In this Monday’s Link Roundup there’s so much good stuff to choose from. As a closet designer, I was particularly drawn to The Phaidon Archive of Graphic Design.  This is a must on every designer’s wish list. As someone who volunteers at our local Hospice, I was deeply moved by Hospice Hand Portraiture.  And if your business involves the gathering or tellingof stories, you’ll want to read Telling Your Story: The Secrets To Content Branding.

  • People Of The Bookshelf. “Alpha by subject … or by dinner party seating rules? Pulitzer Prize-winning novelist Geraldine Brooks on a shelving obsession.”
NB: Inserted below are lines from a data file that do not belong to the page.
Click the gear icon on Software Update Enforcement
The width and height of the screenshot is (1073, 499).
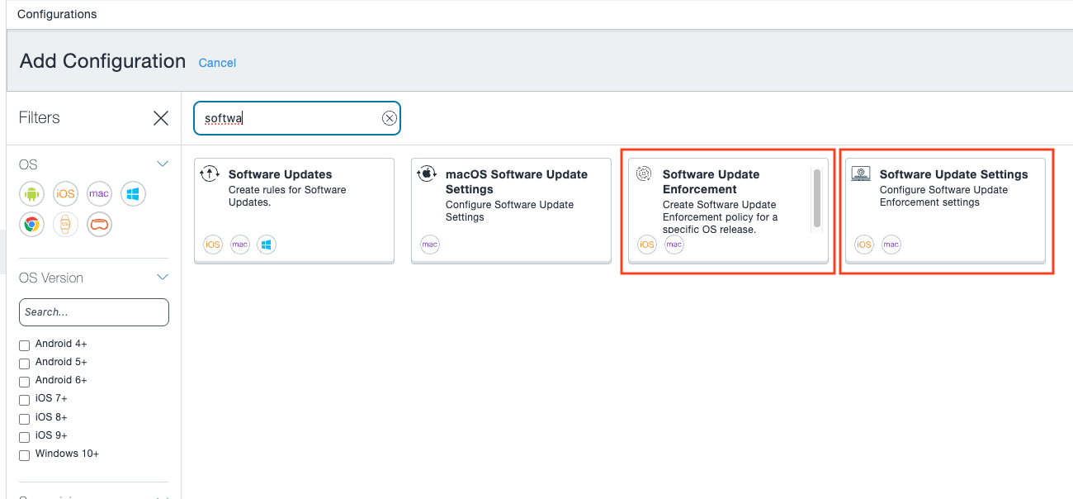pos(644,173)
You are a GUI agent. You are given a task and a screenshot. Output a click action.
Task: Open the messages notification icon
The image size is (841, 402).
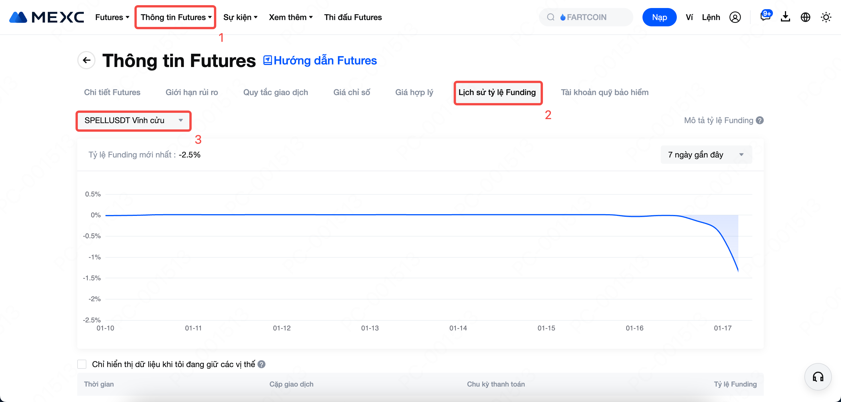pyautogui.click(x=765, y=16)
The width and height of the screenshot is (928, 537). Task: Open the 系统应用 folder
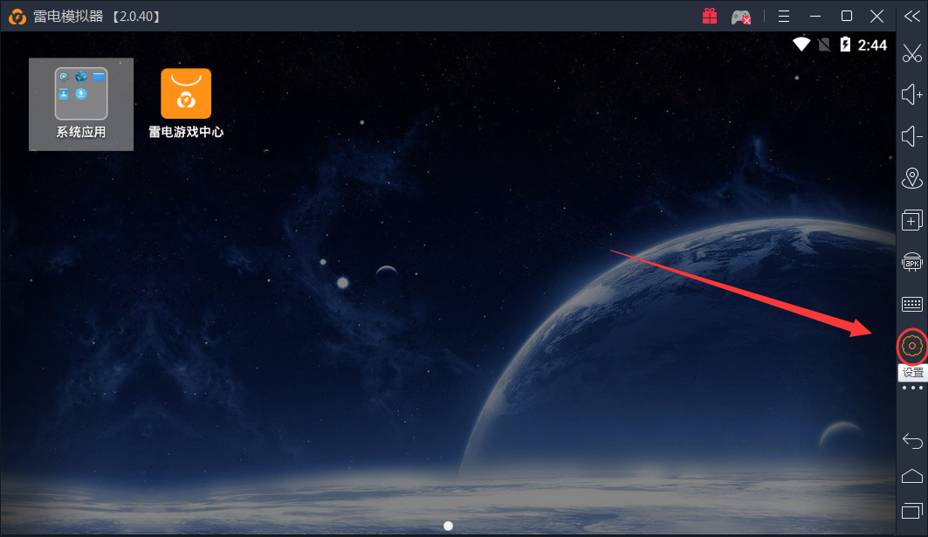(81, 104)
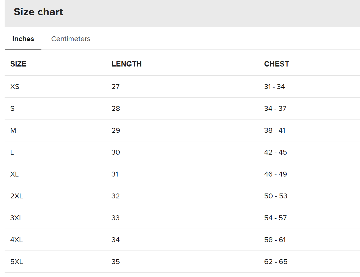360x277 pixels.
Task: Select the XS size row label
Action: 15,87
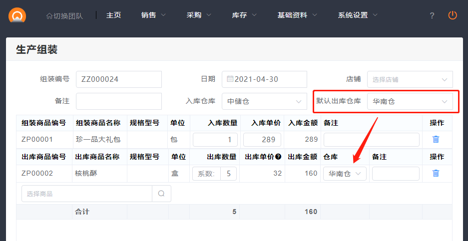The image size is (468, 241).
Task: Open the 入库仓库 dropdown showing 中储仓
Action: pos(264,101)
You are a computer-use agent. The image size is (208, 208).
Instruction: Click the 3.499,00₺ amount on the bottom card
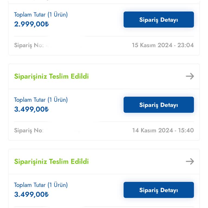pos(31,194)
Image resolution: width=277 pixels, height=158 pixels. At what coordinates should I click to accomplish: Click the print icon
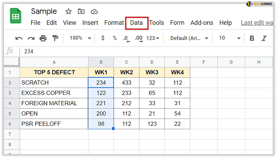point(43,38)
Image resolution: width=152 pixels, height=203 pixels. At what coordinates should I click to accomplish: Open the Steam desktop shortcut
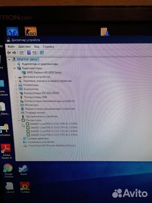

  • Are You Overwhelmed by Marketing? “Does it seem like there are just too many things to do to market your business? It’s easy to get overwhelmed by marketing ideas, plans, and tasks, especially when many of them involve learning new skills. And then people are always telling you about something else to do. But you’re only one person. You can only afford to pay for so much help. Is it really even possible to do everything about marketing that others say you should? Here are four steps to find a clear path out of marketing overwhelm.”
  • Hospice Hand Portraiture. “As a hospice nurse and photographer I have the honor to witness and capture the unwavering expression of love that endures between people living with terminal illness… Hand portraiture preserves this important expression of love. Each hand is different; a symbol of identity that embodies character and tells stories. Hands reveal honest emotion. Hands are for holding.”
  • The Phaidon Archive of Graphic Design. “Every once in a while, along comes a book-as-artifact that becomes an instant, inextricable necessity in the life of any graphic design aficionado. This season, it’s The Phaidon Archive of Graphic Design — an impressive, exhaustive, rigorously researched, and beautifully produced compendium of 500 seminal designs…”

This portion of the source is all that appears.